Inhibition of prostaglandin biosynthesis in human adipose tissue by glucocorticosteroids

Cultured stromal cells derived from human sc adipose tissue synthesized and secreted into the medium prostaglandin E₂ (PGE₂), PGF_2α, and 6-keto-PGF_1α, a metabolite of prostacyclin. PGE₂ was quantitatively the major PG formed by these cells. Dexamethasone inhibited PG biosynthesis in a concentration- and time-dependent manner; dexamethasone (2.5 × 10⁻¹⁰ m) caused greater than 50% inhibition of PGE₂ synthesis after 24 h of incubation and 90% inhibition after 48 h.
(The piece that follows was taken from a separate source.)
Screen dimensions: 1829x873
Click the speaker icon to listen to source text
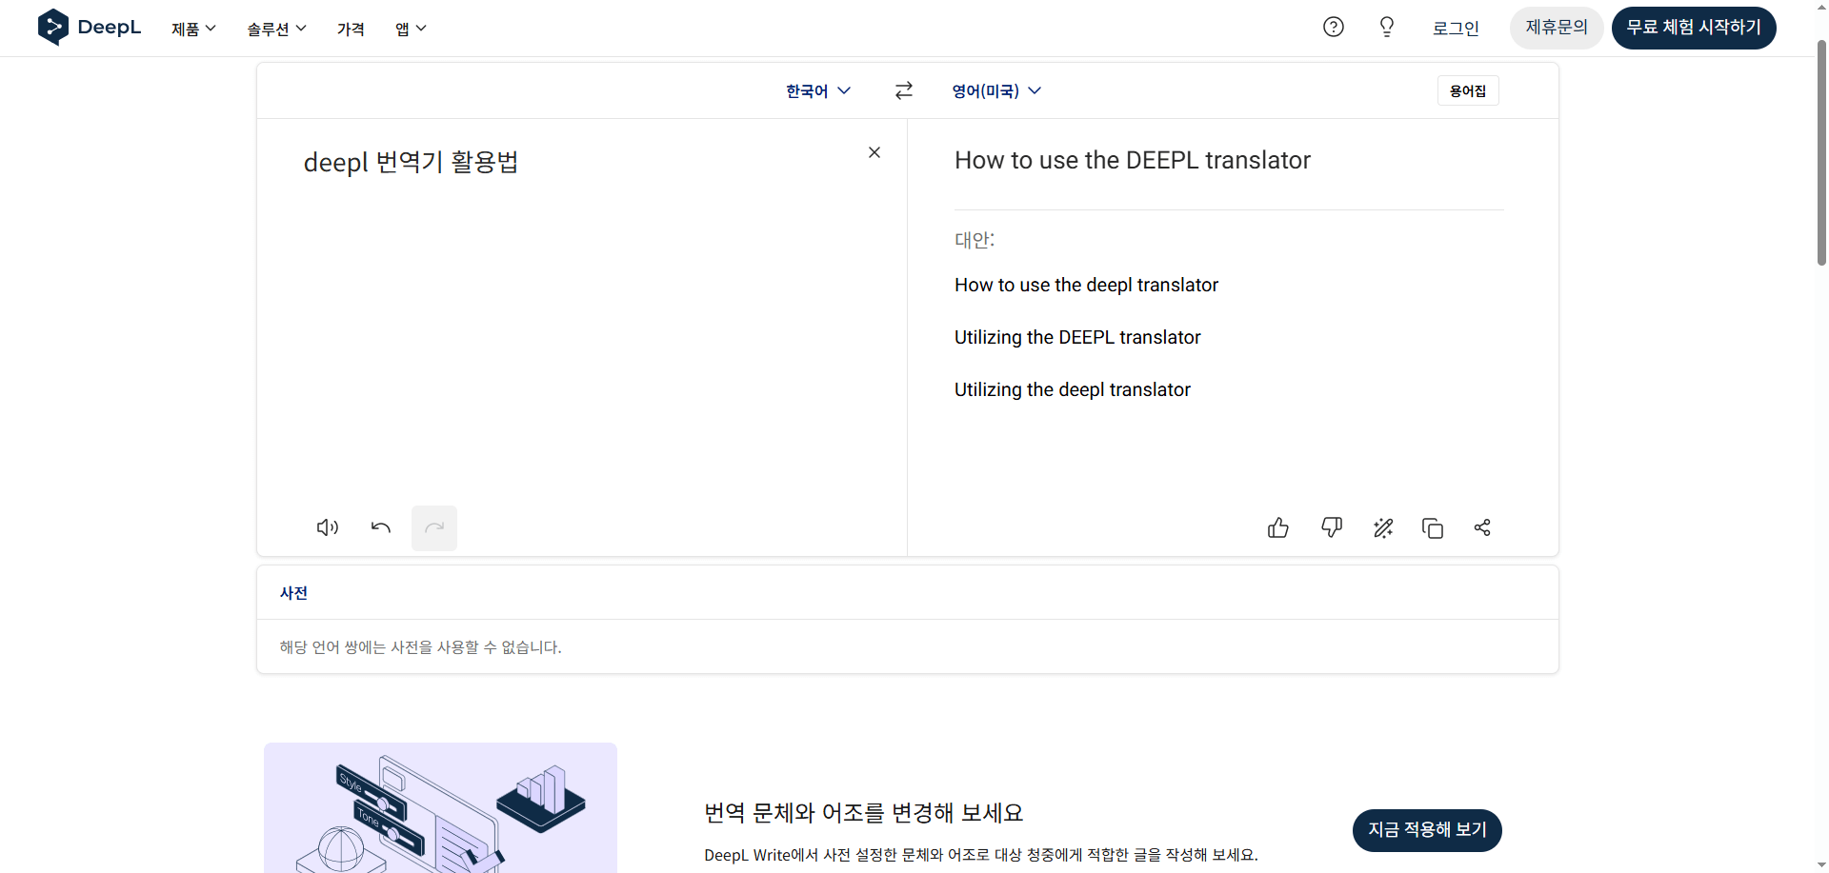click(x=328, y=527)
The effect of dexamethasone to inhibit PGE₂ synthesis was blocked by simultaneous incubation of cells with cortisol-21-mesylate, an antagonist of the binding of glucocorticosteroids to cytosolic receptors. (Bu)₂cAMP (1 mm), forskolin (10 μm), and 1-methyl-3-isobutylxanthine (0.1 mm) markedly stimulated PGE₂ biosynthesis in cultured adipose stromal cells. The inhibitory effect of dexamethasone on PGE₂ synthesis was attenuated by simultaneous incubation of cells with (Bu)₂cAMP. The results of this study suggest that glucocorticosteroids inhibit PG biosynthesis in adipose tissue stromal cells, whereas cAMP and certain analogs thereof stimulate PG biosynthesis and overcome the inhibitory action of glucocorticosteroids.